On September 26, 2024, CF Medical filed a notice with the Attorney General of Maine after discovering a data breach at Financial Business and Consumer Solutions, Inc. (“FBCS”) affected confidential information that had been provided to CF Medical. In this notice, CF Medical explains that the incident resulted in an unauthorized party being able to access consumers’ sensitive information. Upon completing its investigation, CF Medical began sending out data breach notification letters to all individuals whose information was affected by the recent data security incident.
If you received a data breach notification from CF Medical or Financial Business and Consumer Solutions, it is essential you understand what is at risk and what you can do about it. A data breach lawyer can help you learn more about how to protect yourself from becoming a victim of fraud or identity theft, as well as discuss your legal options following the CF Medical / Financial Business and Consumer Solutions data breach. For more information, please see our recent piece on the topic here.
What Caused the CF Medical / FBCS Data Breach?
The CF Medical / FBCS data breach was only recently announced, and more information is expected in the near future. However, CF Medical’s filing with the Attorney General of Maine provides some important information on what led up to the breach.

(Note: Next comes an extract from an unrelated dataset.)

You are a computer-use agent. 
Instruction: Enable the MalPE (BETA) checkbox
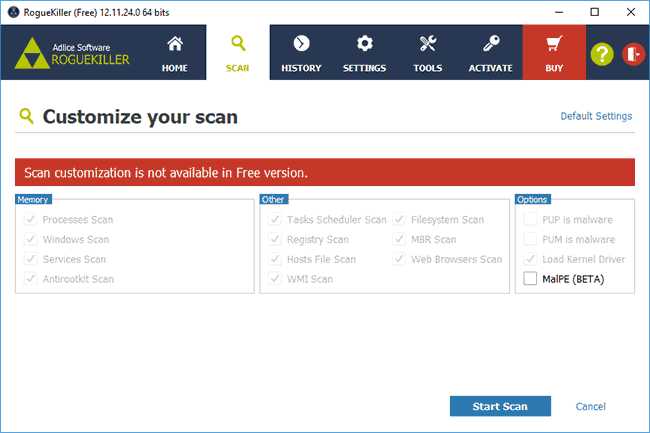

According to this source, FBCS is a debt collector that previously provided certain services to CF Medical. On February 26, 2024, FBCS learned that an unauthorized party had gained access to portions of its IT network. In response, FBCS secured its systems and then enlisted the help of third-party data security experts to assist with the company’s investigation.
Through this investigation, FBCS was able to confirm that an unauthorized actor had access to its network between February 14, 2024 and February 26, 2024, including files containing confidential consumer information.
After learning that sensitive consumer data was accessible to an unauthorized party, CF Medical reviewed the compromised files to determine what information was leaked and which consumers were impacted. FBCS recently completed this review process and, while the publicly available data breach letter does not mention what data types were leaked, on September 26, 2024, CF Medical sent out personalized data breach letters to anyone who was affected by the recent data security incident. These letters should provide victims with a list of what information belonging to them was compromised.
More Information About CF Medical
CF Medical is the trade name for Capio, which is a company that purchased debt. Based in Lawrenceville, Georgia, Capio is the largest purchaser of non-performing healthcare accounts in the United States. Capio has more than 1,000 healthcare clients and has served 61 million patient accounts, returning $370 million to providers. Capio employs more than 298 people and generates approximately $18 million in annual revenue.